Premièrement, il est évident qu'une partie de ces archives peut difficilement être considérée comme un « trésor » national. Deuxièmement, cette disposition a engendré de fortes contraintes pour les administrations, puisqu'un bien considéré comme trésor national ne peut circuler librement en dehors de la France. Toutes les opérations de numérisation et de stockage doivent être réalisées sur le territoire national. Compte tenu de la faiblesse de l'offre de cloud basée en France, on imagine aisément les contraintes pour l'administration... Troisièmement, il est à craindre que ce changement de statut, qui n'est pas toujours connu des administrations, ait pu placer certaines d'entre elles, habituées aux solutions de stockage virtuel pour leurs messageries électroniques, en situation d'infraction.

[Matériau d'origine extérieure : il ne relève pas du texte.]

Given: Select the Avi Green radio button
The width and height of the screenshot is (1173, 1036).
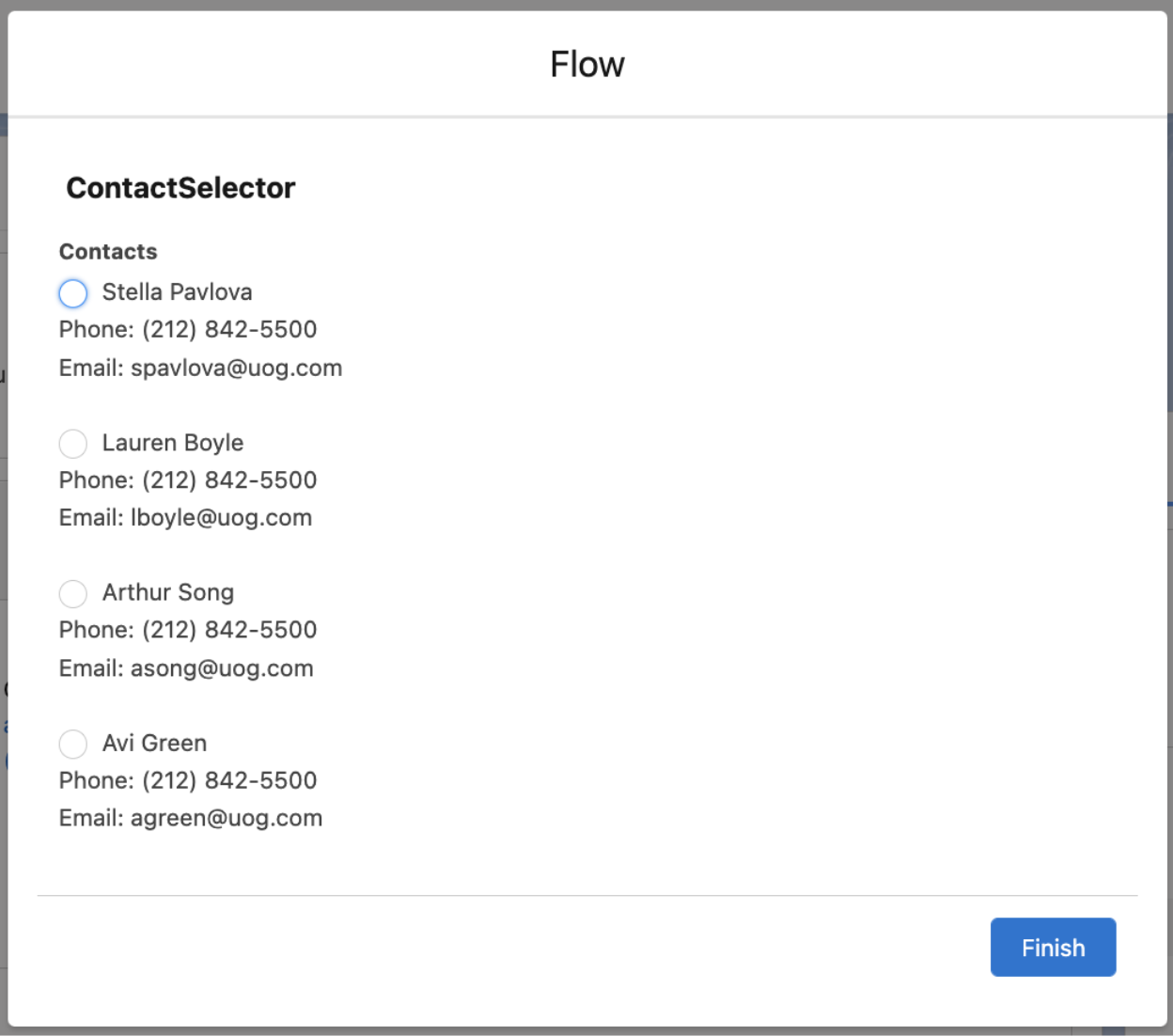Looking at the screenshot, I should (x=72, y=744).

Au regard de ces différents éléments, le souhait du Gouvernement d'exclure du périmètre des trésors nationaux les archives publiques courantes et intermédiaires paraît compréhensible.
Cependant, il ne faudrait pas que, en faisant sauter le verrou du trésor national, la protection de certaines de ces archives ne soit plus garantie. Elles comportent en effet des données sensibles, qui ne sont pas communicables, ce qui nécessite de préserver notre souveraineté sur leur gouvernance. Certaines ont aussi vocation à intégrer, à l'issue de la procédure de sélection, la catégorie des archives définitives, toujours protégées en tant que trésor national, ce qui justifie une protection au titre du patrimoine.
C'est pourquoi je vous proposerai d'adopter un amendement visant à garantir que, pour ces deux catégories de données, la conservation sera maintenue sur le territoire national, afin d'éviter un risque de détournement à l'étranger qui les rendrait difficiles à récupérer.
L'article 26 vise à supprimer l'obligation de publicité qui incombe en droit français à l'Office central de lutte contre le trafic des biens culturels (OCBC) lorsqu'une action en restitution de bien culturel a été lancée, soit par un État membre en France, soit par la France auprès d'un autre État membre de l'Union européenne.
Afin de lutter contre le risque de trafic illicite de biens culturels après la mise en place du marché unique à partir de 1993, l'Union européenne a mis en place un dispositif de coopération administrative entre les États membres pour faciliter le retour des biens culturels qui auraient illicitement quitté le territoire de l'un des États. Elle n'a cependant jamais exigé que le public soit informé lors de l'introduction d'une action en restitution. Dans les faits, rien n'empêchera l'OCBC, à l'avenir, d'informer le public s'il juge que cela peut servir les besoins de la procédure. Je vous propose donc d'adopter cet article sans modification.
Enfin, l'article 27 supprime l'obligation d'agrément propre aux organismes de gestion collective obligatoire établis en France pour la retransmission de manière simultanée dans le temps, inchangée et intégrale de toutes les émissions initiales provenant d'un autre État membre, obligation mise en place en 1997.
Dans la mesure où la directive 2014/26/UE a posé un certain nombre de principes applicables aux organismes de gestion collective en matière de gouvernance et de transparence, la nécessité d'un contrôle a priori de ces organismes par la voie d'un agrément ne se justifie plus pleinement. Elle fait peser sur les organismes de gestion collective des charges administratives qui ne sont pas forcément utiles. Le contrôle a posteriori devrait désormais être renforcé, d'autant qu'un certain nombre de recours existent désormais pour les titulaires de droits comme pour les utilisateurs. Dans ces conditions, je vous propose d'adopter cet article sans modification.